韓国の「英雄」李が決勝2ラン/野球

- 2点本塁打を放った李は両手を広げて一塁を回る
<北京五輪・野球:韓国6-2日本>◇22日◇準決勝
韓国の「英雄」李が、ひと振りで星野ジャパンの夢を打ち砕いた。同点の8回1死一塁で右翼席へ決勝2ラン。内角低めの直球をすくい上げた瞬間、マウンドの岩瀬が、日本ベンチが凍りついた。試合後のインタビューでは感激のあまりに涙を流した。
李 調子が上がってなかったので一、二塁間を抜くつもりで打席に立った。日本チーム、ファンの方に申し訳ない気持ちがある。だが、これが野球です。
1次リーグは打率1割3分6厘、2打点と不振。この日も3打席で2三振、1併殺打と不調だったが、土壇場で値千金の1発を見舞った。巨人に籍を置く李は1次リーグから「日本とは決勝で戦いたい」と言ってきた。それだけに心境は複雑だった。

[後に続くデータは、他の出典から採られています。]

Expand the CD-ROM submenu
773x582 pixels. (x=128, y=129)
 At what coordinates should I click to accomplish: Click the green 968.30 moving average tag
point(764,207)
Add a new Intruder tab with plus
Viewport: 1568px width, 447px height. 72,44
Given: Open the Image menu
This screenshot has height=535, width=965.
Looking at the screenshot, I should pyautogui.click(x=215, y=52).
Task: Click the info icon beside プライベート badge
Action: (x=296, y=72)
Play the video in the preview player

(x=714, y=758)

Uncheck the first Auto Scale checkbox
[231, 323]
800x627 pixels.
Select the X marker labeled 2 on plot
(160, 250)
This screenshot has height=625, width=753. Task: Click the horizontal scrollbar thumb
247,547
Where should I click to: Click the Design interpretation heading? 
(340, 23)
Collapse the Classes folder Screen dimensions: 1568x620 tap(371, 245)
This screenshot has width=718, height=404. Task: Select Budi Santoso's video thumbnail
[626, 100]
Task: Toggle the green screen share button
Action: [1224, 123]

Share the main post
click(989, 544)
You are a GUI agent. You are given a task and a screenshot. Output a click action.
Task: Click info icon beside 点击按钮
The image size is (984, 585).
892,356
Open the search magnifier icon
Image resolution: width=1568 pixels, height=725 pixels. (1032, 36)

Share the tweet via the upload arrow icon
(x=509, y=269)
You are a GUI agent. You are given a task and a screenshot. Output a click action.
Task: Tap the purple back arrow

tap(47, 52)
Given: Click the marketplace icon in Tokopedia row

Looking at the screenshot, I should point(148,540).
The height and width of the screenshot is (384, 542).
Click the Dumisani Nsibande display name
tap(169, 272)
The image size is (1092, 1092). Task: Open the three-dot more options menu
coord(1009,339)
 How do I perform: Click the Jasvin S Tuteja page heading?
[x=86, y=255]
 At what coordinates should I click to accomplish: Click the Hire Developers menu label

五輪の舞台に立つ背景も複雑だった。巨人では今季開幕から2軍が続き、7月時点で代表を辞退する決意を1度は固めていた。「結果を残せてない以上、申し訳なくて行けない」と打ち明けたほどだった。だが韓国の精神的な支柱。韓国野球委員会関係者が来日し口説き落とした。
李 我々のチームには軍隊に行かなくてはならない選手が14人もいた。だがこれ(メダル確定)で、後輩は兵役が免除され、野球に集中できるはず。それが一番、うれしいよ。決勝は金メダルに向けてベストを尽くす。